Nunca conceptos y asuntos como la política, los derechos humanos, la
democracia o el incipiente vegetarianismo militante estuvieron disociados de la
obra poética y filosófica del autor del “Himno a la Belleza intelectual”. Como
bien señalaban Alejandro Valero y Juan Abeleira en el prólogo de la antología
poética de Shelley publicada en la editorial Hiperión en los años noventa, para
el autor de “Ozymandias” todo era Uno (pensamiento, cuerpo, espíritu o
Naturaleza), pero él “necesitaba
descubrirlo por sí mismo, palparlo con urgencia en su propia carne”. Así,
poética y denuncia, reflexión y urgencia fueron siempre de la mano, imbricadas
en todos sus escritos, ya fuesen eminentemente líricos o ajustadamente
contestatarios.
Amante del progreso, entendido como liberación no solo material sino
también espiritual, se convirtió en un pionero de la negación de Dios en el pasquín
“La necesidad del ateísmo” que da título genérico a este volumen publicado por
Pepitas de Calabaza (otro tanto, señores) pero que no debe ser tomado como leiv motiv de esta recopilación de
textos ensayísticos donde también se dan cita la denuncia de la pena de muerte,
la defensa de la dieta natural, la
liberación española del yugo francés, el rechazo a Napoleón o la defensa de la
poesía.
“Un Dios hecho por el hombre
tiene necesidad del hombre para darse a conocer entre los hombres”
Como sucede con todo precursor, muchas veces el concepto que arranca sirve
para abrir camino pero no tanto para abarcar todo su recorrido.
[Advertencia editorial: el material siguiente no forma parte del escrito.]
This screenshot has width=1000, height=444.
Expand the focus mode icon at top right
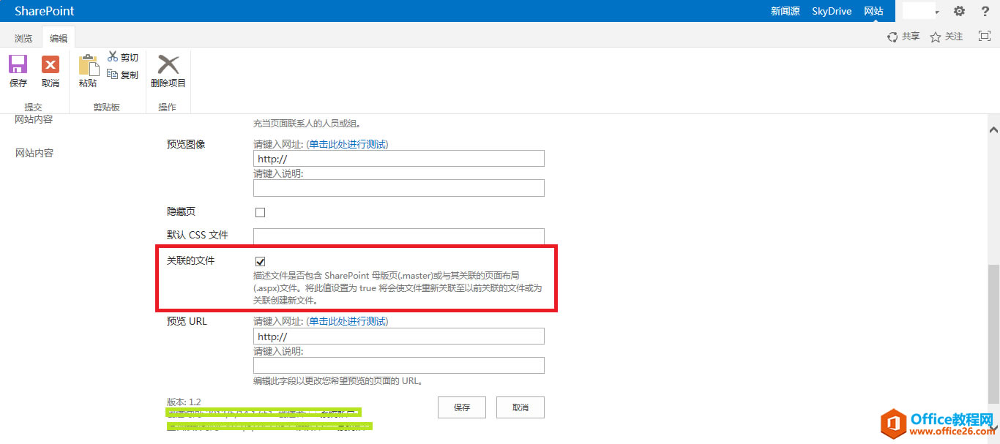coord(983,35)
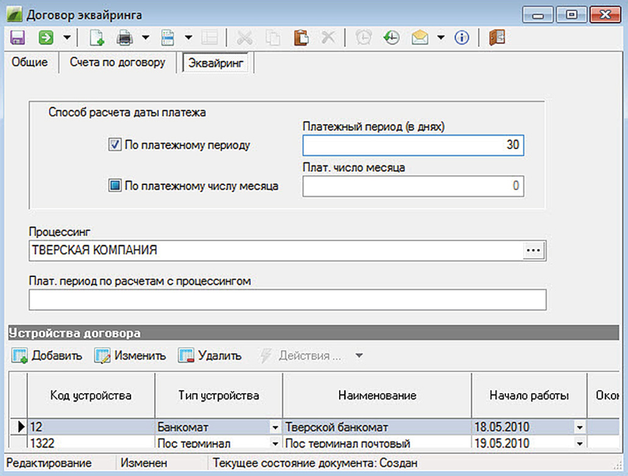
Task: Open the blue information icon
Action: 462,38
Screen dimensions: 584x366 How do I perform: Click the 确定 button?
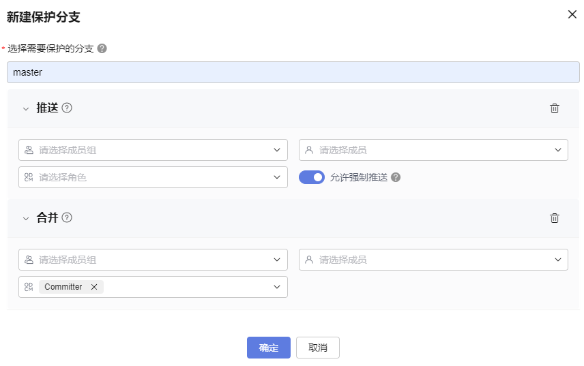coord(269,348)
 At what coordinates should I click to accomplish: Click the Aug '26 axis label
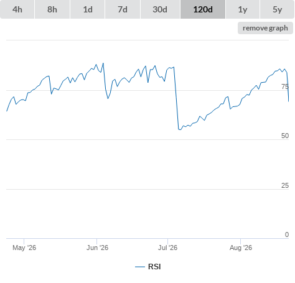coord(241,248)
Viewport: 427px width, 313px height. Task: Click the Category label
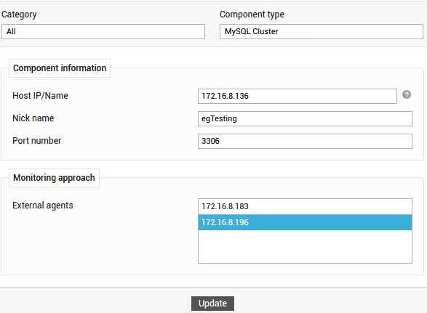point(19,15)
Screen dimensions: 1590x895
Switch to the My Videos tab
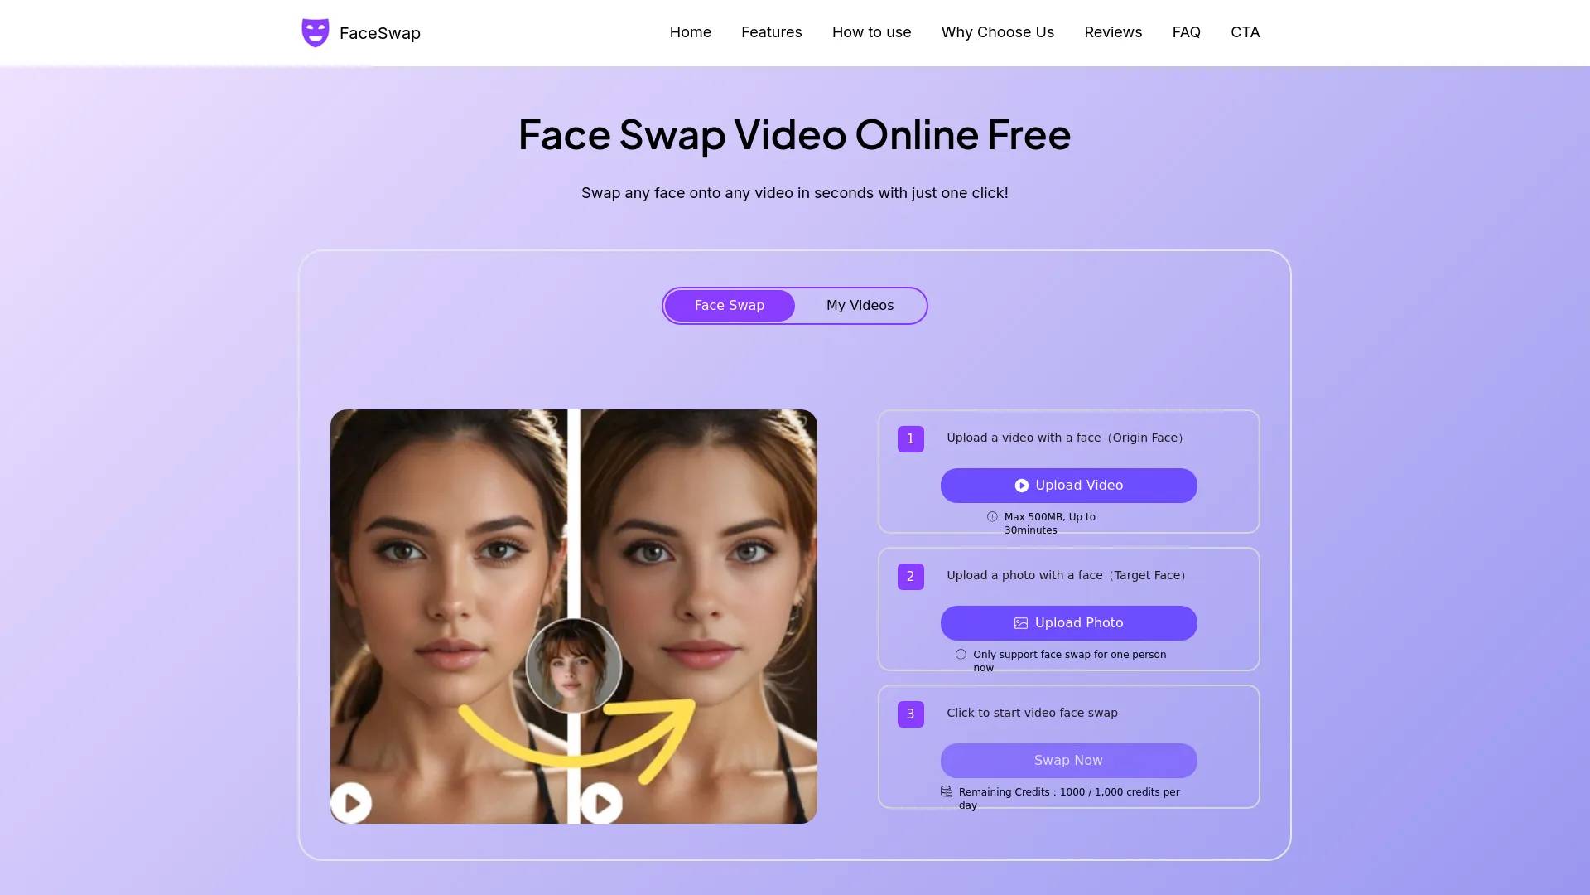point(860,304)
Así Shelley,
como otros muchos ateos, comete el mismo error de partida: darle al concepto de
Dios la importancia que no tiene, asignar un rol que por definición es
inexistente: proporcionarle un espacio que no ocupa, pero que ha acabado invadiendo
artificiosamente para tratar de traducir el miedo y de representarlo en medio
de la incertidumbre y la oscuridad. “Está
en la esencia misma de la ignorancia conceder importancia a lo que no se
comprende”, dice Percy Byshee, y ahí está el error de cálculo: tratar de
comprender una versión de por sí incoherente de la existencia y elevarla a
categoría (y categoría totalizadora, lo que es aún más risible). Pero no es un
mal punto de partida, que conste, solo que insuficiente.
“Toda ley supone la
criminalidad en la posibilidad de su infracción”
Tan atinada consigna oficia de corolario sobre otra de las
instituciones a las que Shelley lanzó sus dardos con inusitada firmeza.
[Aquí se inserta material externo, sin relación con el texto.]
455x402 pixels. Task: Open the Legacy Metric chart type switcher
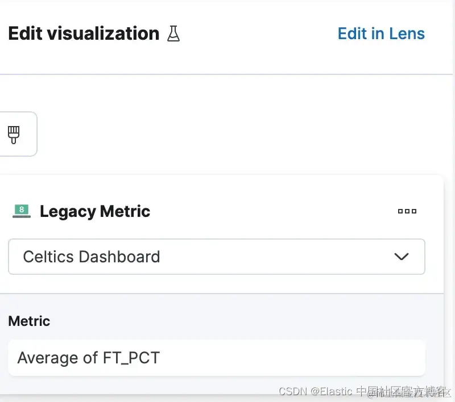pyautogui.click(x=94, y=211)
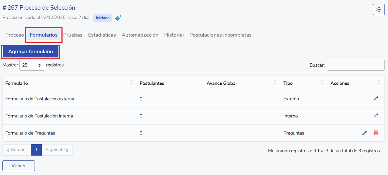388x175 pixels.
Task: Go to the Automatización tab
Action: (140, 35)
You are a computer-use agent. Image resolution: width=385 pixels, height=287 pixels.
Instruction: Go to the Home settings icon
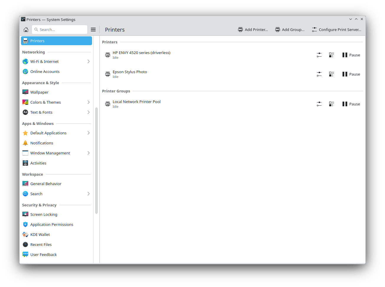tap(26, 30)
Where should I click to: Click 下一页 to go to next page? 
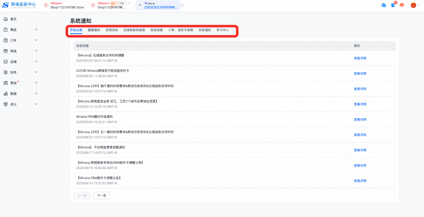pos(101,195)
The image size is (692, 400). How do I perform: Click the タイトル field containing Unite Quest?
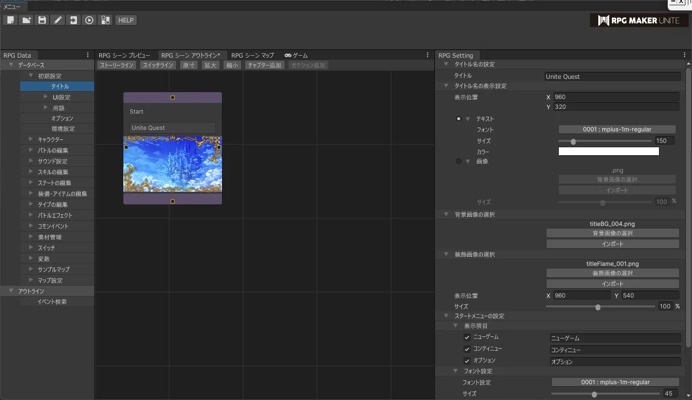pos(612,77)
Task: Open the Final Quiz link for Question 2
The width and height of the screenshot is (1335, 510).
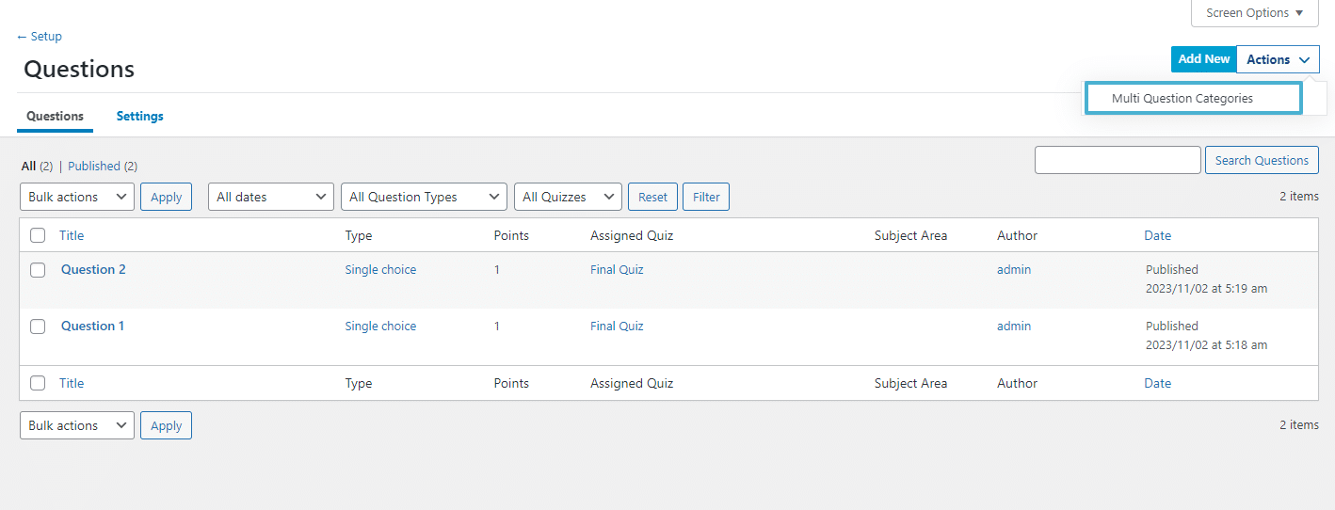Action: click(x=617, y=270)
Hablamos del matrimonio, sobre el que inyecta toda su bilis con una intención
muy clara: desmontar el papel de dicho organismo, que no es otro que el
referente al control y a la propiedad en pequeñas células que no obstante
ofician (porque lo siguen haciendo) de soporte a otras de más grandes
dimensiones, como son el Estado o el transnacionalismo y su aberrante ideología
globalizante.
Pero si hay un texto ejemplar y rotundo dentro de la producción
panfletaria de uno de los románticos más activistas y radicales, cuya obra
ayuda tanto al enaltecimiento del sentimentalismo paisajista como a la rebelión
obrera y la denuncia de la opresión desde sus diferentes ángulos, este es
“Defensa de la poesía”. Razón e imaginación como conceptos complementarios y no
divergentes “La razón es la enumeración
de las cualidades que se conocen; imaginación es la percepción del valor de
estas cualidades, tanto separadas como en conjunto. La razón atañe a las
diferencias, la imaginación a las semejanzas” , el poeta como “bien que habita en la relación que existe
(…) entre existencia y percepción, (…) entre percepción y expresión” y el
poema como “imagen de la vida expresada a
través de la verdad eterna” además de “creación
de acciones acordes a las formas imperecederas de la naturaleza humana” son
algunos de los aforismos imprescindibles de este vidente que acertadamente
sentenció: “la poesía levanta el velo de
la belleza escondida del mundo, y hace que los objetos familiares se vuelvan
desconocidos para nosotros”, para acabar contribuyendo “al logro del efecto actuando sobre la causa”. Defensor de la
poesía más allá del corsé temporal y de las convenciones del momento (“no circunscribamos los efectos de la poesía
(…) a los límites de la sensibilidad de aquellos a los que iba dirigida”),
para Shelley la poesía “nos obliga a
sentir lo que percibimos, y a imaginar lo que conocemos”. Ni más ni menos.